Like Ouidah, Cape Coast also used to be a slave trading port. We visited the museum in the Cape Coast Castle (old fort). Especially compared to the museum we visited in Ouidah, it was very well organized and the artifacts were very well preserved.  Both museums had interesting sections on the African Diaspora. The site of the museum used to be the actual port where slaves were kept before they were sent out on boats, usually across the Atlantic. We were shown the rooms were slaves were kept waiting. Extremely cramped and not hygienic can not even begin to capture the conditions that slaves experienced while in the port (and on the ships). Anyone that gets a chance, I recommend standing in those rooms, standing under the Door of No Return, and trying to grasp the magnitude of the human cruelty, suffering, and injustice that happened in those places that today seem so serene and picturesque.

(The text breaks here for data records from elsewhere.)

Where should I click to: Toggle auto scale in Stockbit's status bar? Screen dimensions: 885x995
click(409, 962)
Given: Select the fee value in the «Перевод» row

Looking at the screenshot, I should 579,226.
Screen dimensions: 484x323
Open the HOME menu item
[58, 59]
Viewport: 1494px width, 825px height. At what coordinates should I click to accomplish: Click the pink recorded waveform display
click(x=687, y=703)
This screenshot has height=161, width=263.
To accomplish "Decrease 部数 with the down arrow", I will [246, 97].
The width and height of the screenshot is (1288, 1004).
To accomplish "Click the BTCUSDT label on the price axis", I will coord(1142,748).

Despite the beach in Togo, Benin, and Ghana, I’m glad I’m in Burkina Faso.  In the handbook, it says the people of Burkina are its greatest assets.  We always joked, “Well, it’s that because there is nothing else here.”  But traveling to other countries has really made me appreciate Burkina, particularly the people here in Burkina. 

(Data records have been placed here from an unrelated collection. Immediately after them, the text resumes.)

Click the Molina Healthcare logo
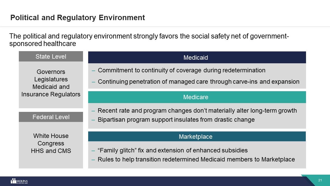This screenshot has width=330, height=186. click(x=19, y=181)
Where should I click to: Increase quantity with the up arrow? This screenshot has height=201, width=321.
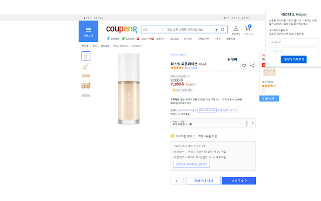click(184, 179)
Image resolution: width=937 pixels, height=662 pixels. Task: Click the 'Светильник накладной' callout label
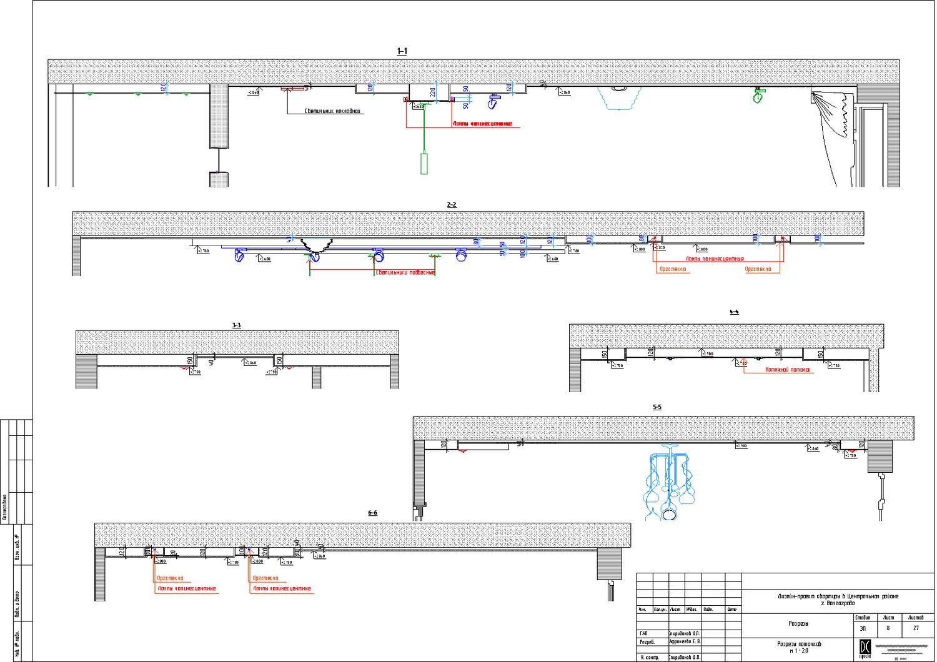(333, 111)
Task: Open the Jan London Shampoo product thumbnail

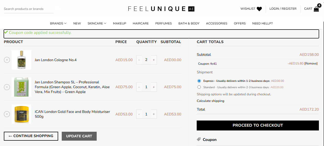Action: pyautogui.click(x=21, y=87)
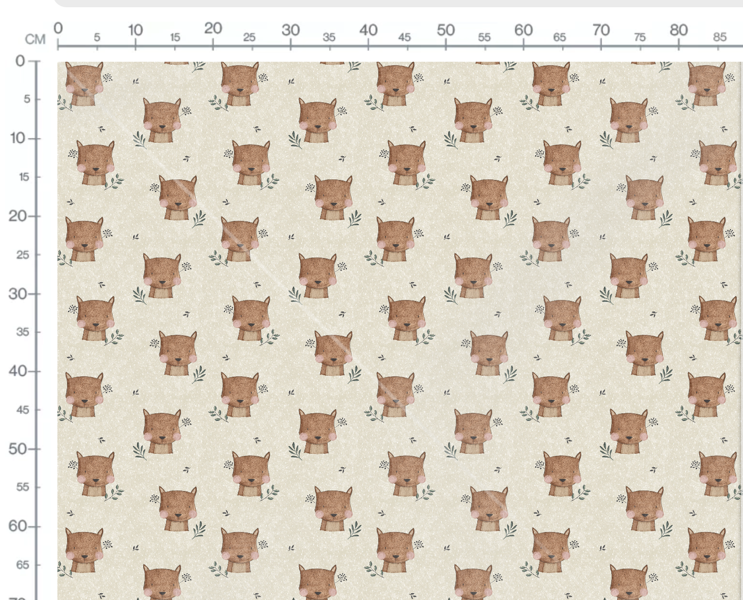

On May 26, I ran the Burkina marathon.  It was… really hard!  Glad I did it, but wow!  We started at 6 am, but unfortunately it gets hot here by 7:30.  My time was terrible, but I’m just glad I finished!  It was a brutal course – we were on a road with lots of cars for a bit, breathing in way too much exhaust.  Then we were just running out on pavement towards a random village with a pretty dry landscape on either side.  Not that encouraging.  But I finished, that was my only goal.  About 500 people were registered, but I don’t think 500 showed up that day.  Although 15 women were registered, I only counted about 7 or 8 that morning.  I’d say at the very most, half of the people that started actually finished the course.  Only three women finished, me, Sara (the other PCV), and a Burkinabe female.  

My goal for June and July is to enjoy the time I have left here, because, soon, the things I think of now as normal will be gone.  This is an experience I will never get again.  My favorite chore is going to the pump to get water.  I actually really enjoy it.  I like hanging out with the women.  They mostly speak in Bissa, so I don’t understand much, but I pick up bits and pieces.  I can’t really explain it, but it’s just this social ritual that happens every every night.  It’s fun to observe and soak it all in. I’ll never get this level of integration again – even just going to the pump is observing a social custom here than any other outsider likely wouldn’t understand. Living with a family has also provided me with experiences that no other foreigner can ever truly experience and understand. I’ve had the chance to not feel like I’m always looking on from the outside, but feel like I’m experiencing something from the inside.